Friday, July 17, 2020

CLIFFS OF SEELISBERG & OBERBAUENSTOCK PEAK BY ALEXANDRE CALAME



ALEXANDRE CALAME (1810-1864) 
Oberbauenstock peak  (2,117m - 6,946 ft) 
Switzerland

In Cliffs of Seelisberg, Lake Lucerne, oil on canvas laid on cardboard, 1861,  
Courtesy John Mitchell Gallery, London 

About this painting
The hamlet of Seelisberg is located on one of Lake Lucerne’s promontories. Also referred to as the Vierwaldstättersee, the lake was a favourite haunt of Calame.  The shores of the lake have changed little since this daring and vertiginous view over the cliffs was painted.
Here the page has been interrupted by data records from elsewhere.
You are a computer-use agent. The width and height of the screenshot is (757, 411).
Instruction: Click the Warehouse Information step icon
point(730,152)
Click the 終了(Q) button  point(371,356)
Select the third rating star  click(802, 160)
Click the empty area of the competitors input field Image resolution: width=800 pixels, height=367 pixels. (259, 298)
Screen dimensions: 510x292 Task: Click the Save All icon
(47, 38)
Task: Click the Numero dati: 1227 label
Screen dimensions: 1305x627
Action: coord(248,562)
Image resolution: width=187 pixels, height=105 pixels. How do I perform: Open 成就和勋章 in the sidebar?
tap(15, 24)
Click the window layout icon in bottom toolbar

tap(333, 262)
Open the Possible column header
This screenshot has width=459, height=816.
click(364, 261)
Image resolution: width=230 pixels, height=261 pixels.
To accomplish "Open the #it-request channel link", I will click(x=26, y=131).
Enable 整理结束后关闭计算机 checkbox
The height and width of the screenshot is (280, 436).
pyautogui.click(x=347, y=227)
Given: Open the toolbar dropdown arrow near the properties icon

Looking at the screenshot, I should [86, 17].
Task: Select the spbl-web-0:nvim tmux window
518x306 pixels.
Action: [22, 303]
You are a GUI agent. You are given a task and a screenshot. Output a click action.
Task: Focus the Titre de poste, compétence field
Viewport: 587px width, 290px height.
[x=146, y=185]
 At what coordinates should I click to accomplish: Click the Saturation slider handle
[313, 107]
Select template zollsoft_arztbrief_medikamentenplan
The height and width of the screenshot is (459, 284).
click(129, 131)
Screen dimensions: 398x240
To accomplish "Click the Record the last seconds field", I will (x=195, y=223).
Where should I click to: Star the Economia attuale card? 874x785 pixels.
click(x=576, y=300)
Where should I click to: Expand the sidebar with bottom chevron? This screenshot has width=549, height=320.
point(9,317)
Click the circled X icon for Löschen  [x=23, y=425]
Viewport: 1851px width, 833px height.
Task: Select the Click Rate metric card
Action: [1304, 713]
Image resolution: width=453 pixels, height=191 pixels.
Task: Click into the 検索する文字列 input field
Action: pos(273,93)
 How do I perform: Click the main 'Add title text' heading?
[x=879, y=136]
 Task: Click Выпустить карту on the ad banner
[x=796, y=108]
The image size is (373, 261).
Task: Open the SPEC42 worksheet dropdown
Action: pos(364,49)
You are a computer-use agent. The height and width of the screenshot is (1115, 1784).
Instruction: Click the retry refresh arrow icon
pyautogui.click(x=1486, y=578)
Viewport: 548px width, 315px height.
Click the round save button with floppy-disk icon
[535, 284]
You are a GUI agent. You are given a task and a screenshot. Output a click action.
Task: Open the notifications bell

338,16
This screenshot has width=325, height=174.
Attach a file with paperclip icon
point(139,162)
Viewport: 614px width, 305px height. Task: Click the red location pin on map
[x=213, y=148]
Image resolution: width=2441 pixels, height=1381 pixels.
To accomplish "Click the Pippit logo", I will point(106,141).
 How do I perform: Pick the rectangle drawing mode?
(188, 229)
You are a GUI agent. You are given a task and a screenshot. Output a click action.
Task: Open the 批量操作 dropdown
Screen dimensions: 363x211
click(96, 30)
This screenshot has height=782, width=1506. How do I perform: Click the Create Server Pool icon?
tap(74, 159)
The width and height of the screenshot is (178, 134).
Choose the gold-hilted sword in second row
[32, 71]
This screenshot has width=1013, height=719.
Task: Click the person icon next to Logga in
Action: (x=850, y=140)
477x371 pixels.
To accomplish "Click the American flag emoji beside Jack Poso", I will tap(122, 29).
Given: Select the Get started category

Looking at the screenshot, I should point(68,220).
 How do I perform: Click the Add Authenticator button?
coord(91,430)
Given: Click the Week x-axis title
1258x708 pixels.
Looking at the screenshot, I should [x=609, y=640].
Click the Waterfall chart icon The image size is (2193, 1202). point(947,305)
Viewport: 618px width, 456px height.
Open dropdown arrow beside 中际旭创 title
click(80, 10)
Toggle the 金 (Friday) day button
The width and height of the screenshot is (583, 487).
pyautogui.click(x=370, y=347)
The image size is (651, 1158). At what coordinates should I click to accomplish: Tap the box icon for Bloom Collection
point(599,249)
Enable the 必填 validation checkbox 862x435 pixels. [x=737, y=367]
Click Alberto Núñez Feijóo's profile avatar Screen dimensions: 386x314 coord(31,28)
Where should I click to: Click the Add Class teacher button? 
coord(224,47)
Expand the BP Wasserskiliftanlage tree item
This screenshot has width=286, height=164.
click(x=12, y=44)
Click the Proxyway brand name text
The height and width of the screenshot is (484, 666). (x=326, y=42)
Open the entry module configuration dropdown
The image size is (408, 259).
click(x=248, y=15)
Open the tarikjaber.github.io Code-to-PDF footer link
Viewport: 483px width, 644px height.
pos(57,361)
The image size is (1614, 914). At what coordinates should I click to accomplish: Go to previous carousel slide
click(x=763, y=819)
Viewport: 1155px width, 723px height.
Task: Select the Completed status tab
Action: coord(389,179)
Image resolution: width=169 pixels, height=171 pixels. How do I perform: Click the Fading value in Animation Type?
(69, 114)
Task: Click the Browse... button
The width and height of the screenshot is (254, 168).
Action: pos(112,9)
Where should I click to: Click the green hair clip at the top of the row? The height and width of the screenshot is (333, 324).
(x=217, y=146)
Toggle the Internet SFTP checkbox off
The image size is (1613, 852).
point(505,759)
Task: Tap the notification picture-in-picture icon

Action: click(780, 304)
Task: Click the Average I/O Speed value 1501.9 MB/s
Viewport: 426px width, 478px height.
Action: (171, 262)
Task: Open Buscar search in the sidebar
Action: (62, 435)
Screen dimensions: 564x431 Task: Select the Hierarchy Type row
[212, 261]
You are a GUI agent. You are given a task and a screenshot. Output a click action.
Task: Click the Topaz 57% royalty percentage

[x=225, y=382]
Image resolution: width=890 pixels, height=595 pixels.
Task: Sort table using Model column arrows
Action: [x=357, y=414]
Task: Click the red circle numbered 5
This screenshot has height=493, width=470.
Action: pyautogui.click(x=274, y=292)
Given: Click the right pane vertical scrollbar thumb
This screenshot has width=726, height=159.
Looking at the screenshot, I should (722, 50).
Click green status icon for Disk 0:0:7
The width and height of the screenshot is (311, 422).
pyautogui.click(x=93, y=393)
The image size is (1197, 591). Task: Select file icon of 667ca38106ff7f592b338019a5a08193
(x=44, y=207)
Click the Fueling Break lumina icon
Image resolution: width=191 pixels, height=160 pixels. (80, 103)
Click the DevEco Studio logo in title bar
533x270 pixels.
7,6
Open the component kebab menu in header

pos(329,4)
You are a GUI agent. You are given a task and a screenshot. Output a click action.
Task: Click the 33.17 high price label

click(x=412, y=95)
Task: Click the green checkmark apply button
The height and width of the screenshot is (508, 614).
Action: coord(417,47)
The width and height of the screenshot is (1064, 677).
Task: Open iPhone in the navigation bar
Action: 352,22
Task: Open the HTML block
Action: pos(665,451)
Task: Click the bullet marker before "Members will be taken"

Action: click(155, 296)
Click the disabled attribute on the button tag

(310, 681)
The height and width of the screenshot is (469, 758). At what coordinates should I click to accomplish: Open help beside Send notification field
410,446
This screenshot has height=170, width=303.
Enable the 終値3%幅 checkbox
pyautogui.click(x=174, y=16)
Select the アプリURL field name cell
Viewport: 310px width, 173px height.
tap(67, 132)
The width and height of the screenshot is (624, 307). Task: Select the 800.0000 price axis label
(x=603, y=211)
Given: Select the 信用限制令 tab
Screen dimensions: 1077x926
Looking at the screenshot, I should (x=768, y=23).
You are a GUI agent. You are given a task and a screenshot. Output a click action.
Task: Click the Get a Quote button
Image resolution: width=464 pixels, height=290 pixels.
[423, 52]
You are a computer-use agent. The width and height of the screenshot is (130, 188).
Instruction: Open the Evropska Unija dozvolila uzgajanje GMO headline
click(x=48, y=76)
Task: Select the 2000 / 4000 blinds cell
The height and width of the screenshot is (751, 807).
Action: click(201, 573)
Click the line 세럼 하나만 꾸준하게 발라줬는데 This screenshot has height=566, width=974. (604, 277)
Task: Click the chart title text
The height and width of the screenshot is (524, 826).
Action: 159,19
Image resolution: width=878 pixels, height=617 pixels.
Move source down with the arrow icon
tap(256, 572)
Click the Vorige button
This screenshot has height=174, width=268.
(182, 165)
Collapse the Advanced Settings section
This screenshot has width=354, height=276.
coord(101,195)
This oil sketch echoes Caspar David Friedrich’s sublime Cliffs at Rügen in the Oskar Reinhart Museum in Winterthur which also has an important collection of Calame paintings on public display.  
The mountain
The Oberbauenstock peak (2,117m -6,946 ft)  is a mountain of the Urner Alps, overlooking Lake Lucerne in Central Switzerland. Its summit is located on the border between the cantons of Nidwalden and Uri. The small resort of Seelisberg is situated like a peninsula and surrounded by the Vierwaldstättersee with majestic views of lake and mountains. The historically symbolic Rütli Meadow, legendary founding site of the Swiss Confederation, also belongs to Seelisberg.

The painter
Alexandre Calame was a Swiss painter. He was the son of a skillful marble worker in Vevey. His father lost the family fortune, and Alexandre Calame was forced to work in a bank at the age of 15. When his father fell from a building and then died, the young Calame provided for his mother.
In his spare time he began to practice drawing small views of Switzerland. In 1829 he met his patron, the banker Diodati, who made it possible for him to study under landscape painter François Diday. After a few months he decided to devote himself fully to art.
In 1835, he began exhibiting his Swiss-Alps and forest paintings in Paris and Berlin. He became quite well known, especially in Germany, although Calame was more a drawer than an illustrator. He is associated with the Dusseldorf school of painting. In 1842 he went to Paris and displayed his works Mont Blanc, the Jungfrau, the Brienzersee, the Monte Rosa and Mont Cervin. He taught in Geneva, where Adolf Mosengel was one of his pupils.
He went to Italy in 1844 and brought back from Rome and Naples countless paintings, among them one of the ruins of Paestum (in the city museum in Leipzig). He showed that he was capable of understanding Italian nature; but the Alps remained his speciality.
The glaciers, emerald-green, white foaming mountain water, which split the trees during the storm, and the whipped clouds, the multi-colored rocks, half masked from fog, in the rays of the gleaming sun, are those things, which he knew to be true to nature.
One of his most ingenious works is the representation of the four seasons and times of the day in four landscapes, a spring morning in the south, a summer midday in the Nordic flatlands, an Autumn evening, and a winter night on a mountain. He became popular with these large works, and his popularity grew with smaller pieces and lithographies, namely 18 studies of Lauterbrunnen and Meiringen and the 24 sheets of Alpine passes. These were widespread in France, England, and Germany and are still today used to teach this style of painting. 
An exhibition featuring more than thirty of Calame's paintings was held at the Sterling and Francine Clark Art Institute in Williamstown, Massachusetts in 2006.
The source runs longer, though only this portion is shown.